L'autore di un apocrifo sperimentale è invece colui che gioca con le strutture del Canone, equilibrandosi come un funambolo nell'interazione dei vari livelli tematici-simbolici-ideologici-formali che producono il senso della saga, da lui considerata un piacevole oggetto di studio. Non manipola il Canone ma ne circoscrive i limiti... sfrangendo dai suoi confini. E' il caso de La soluzione sette per cento di Nicholas Meyer, romanzo-apocrifo pubblicato in Inghilterra nel 1975, dove l'incontro immaginario tra Holmes e Freud getta una nuova luce su tutta la saga giacché chiarisce il rapporto di amore-odio che lega Holmes al dottor Moriarty (cfr. il racconto "Il problema finale", 1893) e dimostra inoltre come alcuni eventi capitati al detective nell'infanzia abbiano poi condizionato la sua successiva vita da adulto.

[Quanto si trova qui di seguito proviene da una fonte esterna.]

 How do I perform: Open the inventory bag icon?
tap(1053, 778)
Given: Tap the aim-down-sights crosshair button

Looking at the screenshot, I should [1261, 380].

Un altro apocrifo sperimentale riuscito mi sembra essere anche Lo studio in nero di Ellery Queen (1967) dove Holmes svela l'identità di 'Jack lo Squartatore' e dove gli avvenimenti che si succedono nella New York degli anni '60 aiutano a far luce su altri rimasti irrisolti nella Londra tardo-vittoriana.

L'apocrifo sperimentale è anche quel genere di scrittura che aggiorna costantemente la figura di Holmes, istituendo dei nuovi paradigmi che stanno lì non tanto per dimostrare l'immutata attualità del Canone ma quanto esso sia attualmente mutevole, ambientando nuovi racconti in contesti inediti la cui logica interna rende verosimili tali trasposizioni apparentemente assurde.

L'apocrifo sperimentale, un misto di sacro e di profano, costituisce un campo ancora più minato di quello dell'apocrifo ossequioso e tradizionale perché se risulta troppo avventizio corre il rischio di tramutarsi in una parodia involontaria del Canone Il romanzo Tbe Case of the Philosopber's Ring di Randall Collins (1980) cade in questa trappola: descrive come Holmes, sollecitato da Bertrand Russell, s'impieghi a sventare un complotto indirizzato contro Ludwig Wittgenstein, ordito niente di meno che dal sulfureo Alister Crowley! Nelle 152 pagine del romanzo Holmes ha occasione pure d'incontrare Virginia Woolf, Maynard Keynes, Lvtton Strachey ed innumerevoli altre comparse che ruotano intorno al Bloomsbury Set!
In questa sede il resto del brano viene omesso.